> **How to complete this task**:
Can you continue the article below on the Prekmurje Reunification Day messages, picking up right after its final sentence?

> **Supplied text**:
━━━━━━━━━━━━━━━━━━━━
Ljubljana – It is remarkable that Prekmurje has preserved the Slovenian language and culture despite being cut off from Slovenian territory for a long time in the past, PM Janez Janša said in his message on Prekmurje Reunification Day, while Speaker Igor Zorčič said that on this day, Slovenians should celebrate being together.
In his message, Janša thanked the generations of Prekmurje people who “passed on the love for the nation and the beautiful Prekmurje dialect, which is their second mother tongue, from generation to generation”.
As Janša pointed out, today we may not fully grasp the importance of the decision of the Paris Peace Conference to return the territory of Prekmurje to the mother country.
“But we know that too much Slovenian land has been lost in the course of our history and that too many Slovenians have remained outside the borders of the motherland, who were not fortunate enough to live to see reunification,” he wrote.
The decision to declare 17 August as a national holiday is therefore, according to Janša, not only an expression of joy and gratitude for the reunification of Prekmurje, but also a thank you to all those who worked with their whole being to make this wish of the Prekmurje people a reality.
Janša added that Prekmurje is now an inseparable part of Slovenia. Thanks to its historical experience of belonging to different national communities, its geographical location and openness of communication, the region has a creative presence in music, painting, literature, dance, sport, economy and science.
Prekmurje has also developed a culture of cooperation and living in harmony with the Hungarian ethnic community, which is able to preserve and develop its identity in peace and freedom. But Prekmurje’s development opportunities are far from exhausted, the Prime Minister wrote.
In his message on the occasion of Prekmurje Reunification Day, parliamentary Speaker Igor Zorčič said that we should celebrate because we are together, adding that the people of Prekmurje rightly expect a boost to the regional economy, which will require a prudent, development-oriented and cohesive policy.
“In the past decades, Prekmurje has had to cope with the decline of major industries and the resulting unemployment and brain drain, but this too is changing: investments in new jobs, tourism and agriculture are bringing development potential back to Slovenia’s land of the rising sun.”
━━━━━━━━━━━━━━━━━━━━
> **Dataset excerpt**:
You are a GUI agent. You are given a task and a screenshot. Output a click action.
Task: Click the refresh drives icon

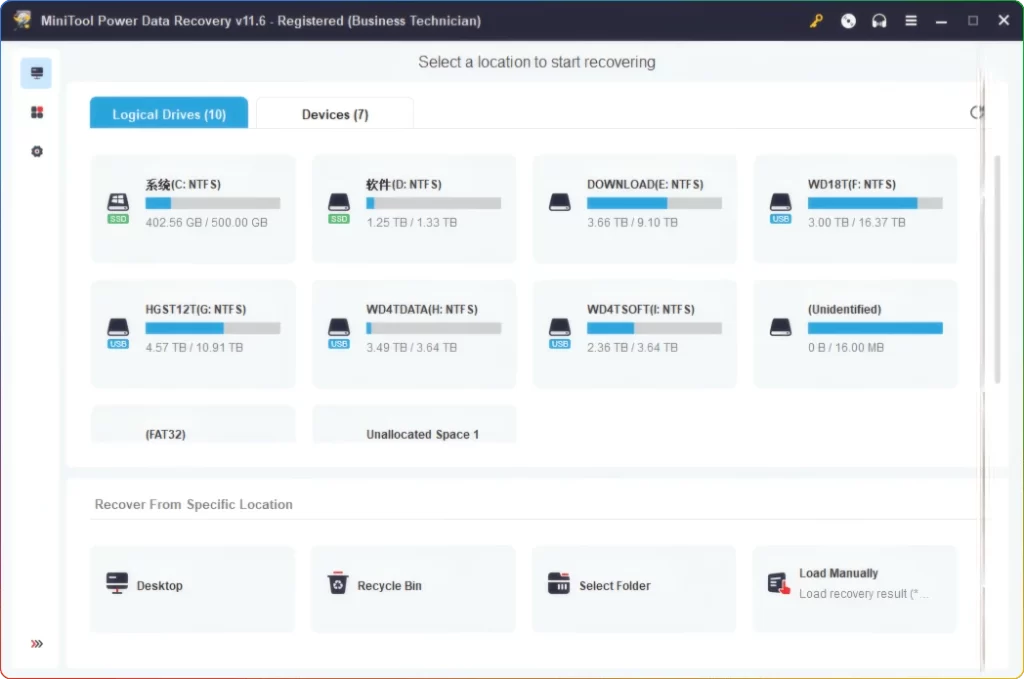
━━━━━━━━━━━━━━━━━━━━
> **Output of the task**:
“The changed circumstances brought about by the pandemic have reinforced the realisation that living further away from the capital no longer means being marginalised and neglected, but that it offers an opportunity,” Zorčič wrote.
After speaking at the main ceremony on Monday, President Borut Pahor also hosted an open day in the Presidential Palace today He said that national holidays remind all citizens of landmark historical events that united the nation – spiritually, culturally and politically.
According to Pahor, it is crucial that a community sticks together at such decisive moments. He also stressed that the current situation requires patience, tolerance, mutual understanding and respect from all citizens.
Pahor added that only these values, which children also learn by example, will strengthen the Slovenian national community, adding that now is not the time for hostility and accusations.
Slovenia celebrates Prekmurje Reunification Day on 17 August in memory of 1919, when the country’s eastern-most region reunited with the rest of the nation after more than a millennium.
Prekmurje become part of the newly established Kingdom of Serbs, Croats and Slovenes in line with a decision of the post-WWI peace conference, as a rally brought together more than 20,000 people in the town of Beltinci to support the reunification.
The Prekmurje Reunification Day has been celebrated since 2006, although not as a work-free day. A national ceremony is organised every five years, whereas regional municipalities organise the celebrations in between.